New research reveals that consuming two or more cups of coffee each day reduces the risk of liver cirrhosis by 66%, specifically cirrhosis caused by non-viral hepatitis. Cirrhosis is a late-stage liver disease in which healthy liver tissue is replaced with scar tissue and the liver is permanently damaged. Scar tissue keeps your liver from working properly. Many types of liver diseases and conditions injure healthy liver cells, causing cell death and inflammation.

A 2004 report from The World Health Organization (WHO) estimated that each year 1.3 percent of total worldwide deaths are caused by liver cirrhosis. Previous research shows that 29 million Europeans have chronic liver disease, with 17,000 deaths annually attributed to cirrhosis. According to WHO, liver cirrhosis is the 11th leading cause of death in the U.S.

**TASKS TO PERFORM:**
[1] For the passage on coffee and liver cirrhosis, say whether each statement agrees with it, answering yes or no and quoting the deciding words: (a) Drinking two or more cups of coffee a day lowers the risk of cirrhosis by 66%. (b) The 2004 WHO report found 17,000 cirrhosis deaths a year in Europe. (c) According to WHO, liver cirrhosis is the 10th leading cause of death in the U.S.
[2] Retype part of the passage on coffee and liver cirrhosis word for word. Start at the words "A 2004 report" and stop after "in the U.S.".
The listing that follows has nothing to do with anything asked here.

**COLLECTED MATERIAL:**
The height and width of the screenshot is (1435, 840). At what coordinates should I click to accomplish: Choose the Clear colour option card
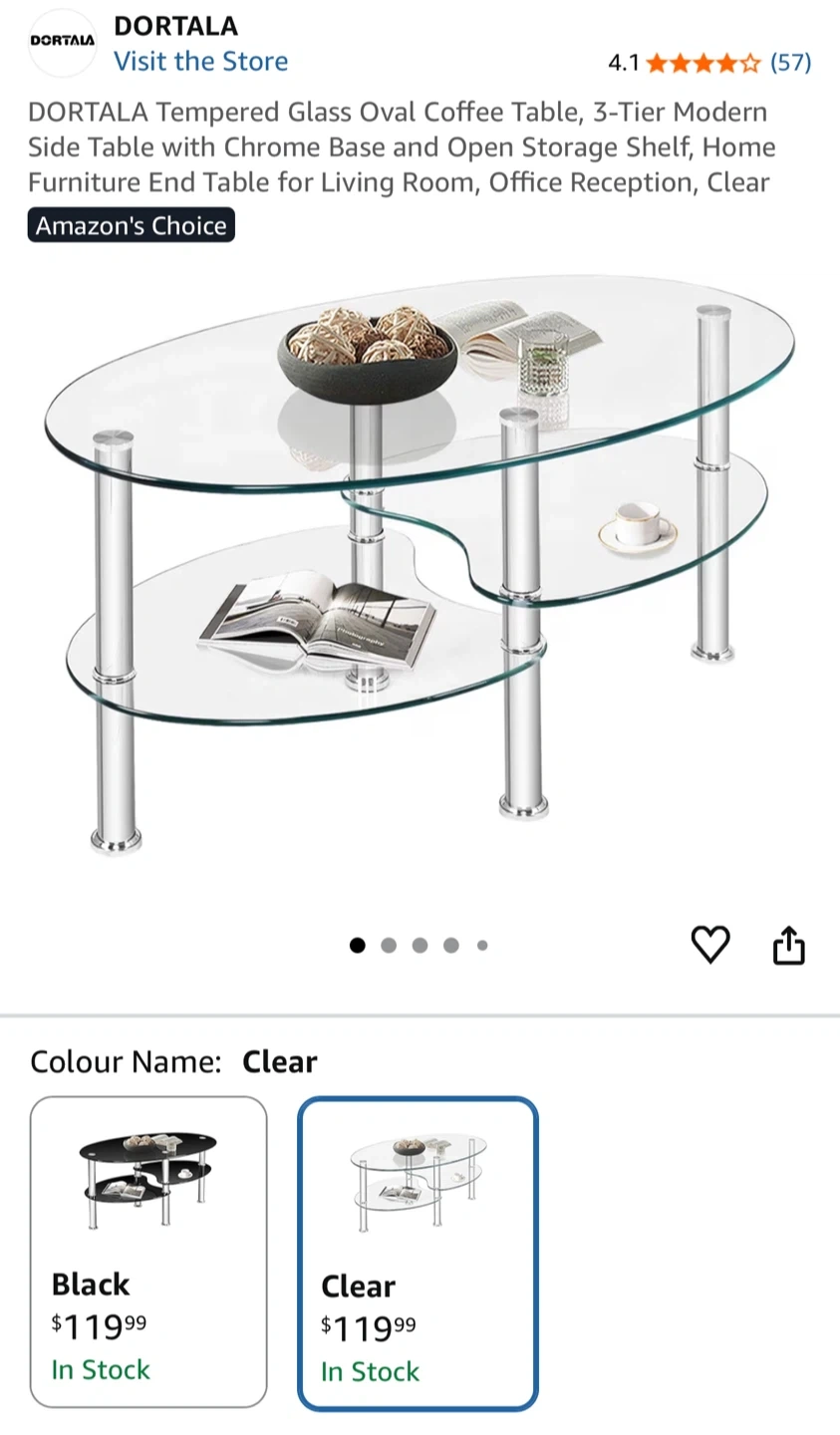click(x=418, y=1254)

**RESULTS FOR EACH TASK:**
[1]
(a) Yes: "consuming two or more cups of coffee each day reduces the risk of liver cirrhosis by 66%"
(b) No: "Previous research shows that 29 million Europeans have chronic liver disease, with 17,000 deaths annually attributed to cirrhosis."
(c) No: "liver cirrhosis is the 11th leading cause of death in the U.S."

[2]
A 2004 report from The World Health Organization (WHO) estimated that each year 1.3 percent of total worldwide deaths are caused by liver cirrhosis. Previous research shows that 29 million Europeans have chronic liver disease, with 17,000 deaths annually attributed to cirrhosis. According to WHO, liver cirrhosis is the 11th leading cause of death in the U.S.